U.S. MOVES TO BLOCK FOREIGN GRABS ON VENEZUELA’S OIL MONEY
The Trump admin just stepped in to freeze a courtroom feeding frenzy, where foreign creditors were circling Venezuela’s crown jewel: oil giant Citgo.
Over $20B in claims were on the table from ConocoPhillips to Siemens, hoping to get paid through Citgo’s forced sale.
The claims, from foreign companies and creditors, were based on trying to seize shares in Citgo, Venezuela’s U.S.-based oil refiner, as repayment for unpaid debts, expropriations, and defaulted bonds.
In total, over 20 companies have lined up to grab a piece of Citgo in a court-ordered share auction, overseen by a U.S. judge in Delaware.

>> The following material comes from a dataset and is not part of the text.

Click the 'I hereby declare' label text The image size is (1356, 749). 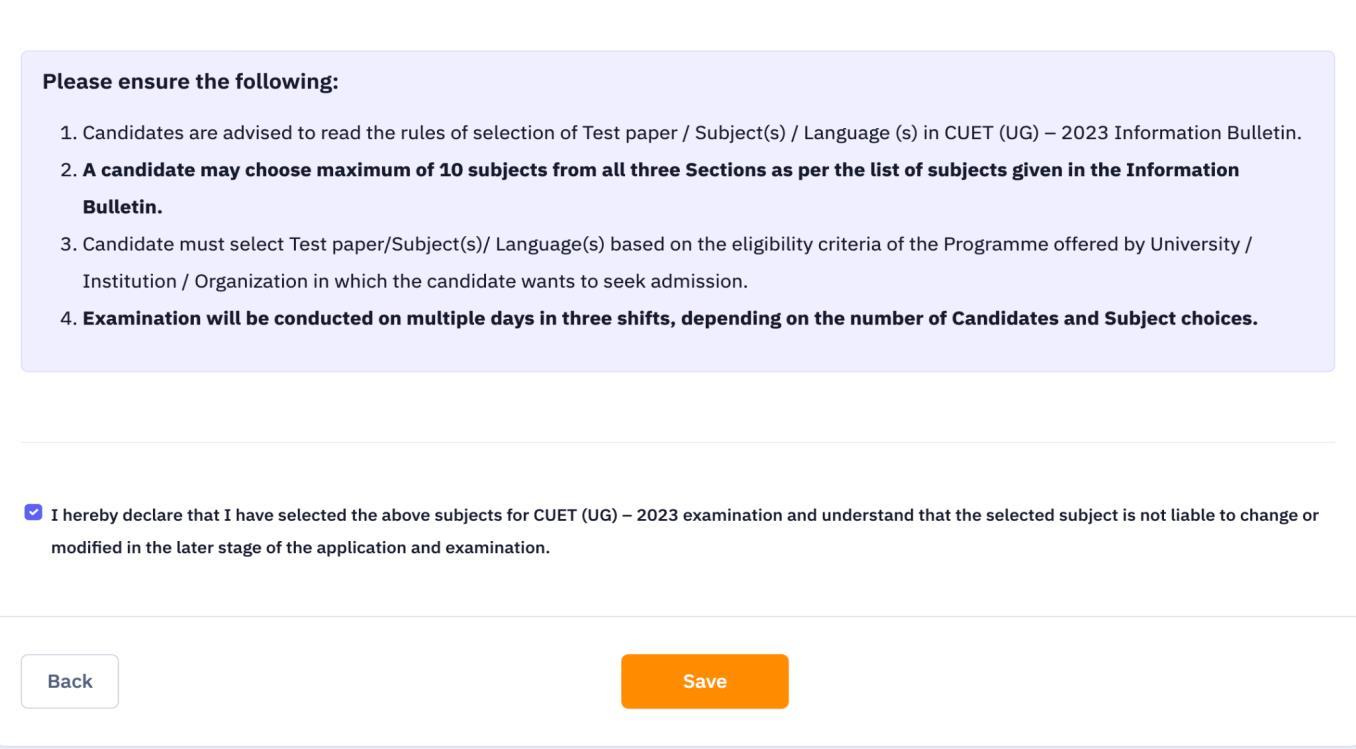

But now, the U.S. government is stepping in, saying no one can touch those assets unless they approve it because Citgo technically belongs to the opposition “interim government” the U.S. still recognizes, not Maduro.
That intervention could delay or derail payouts for years, throwing a wrench into what many companies saw as their long-awaited payday.
Essentially, the U.S. just upended years of legal warfare and corporate scheming by reminding everyone who’s really in charge of Venezuela’s assets.
Citgo is one of the last big Venezuelan assets abroad, control over it could influence Venezuela’s economic recovery, debt repayments, and foreign relations (or pay off its past).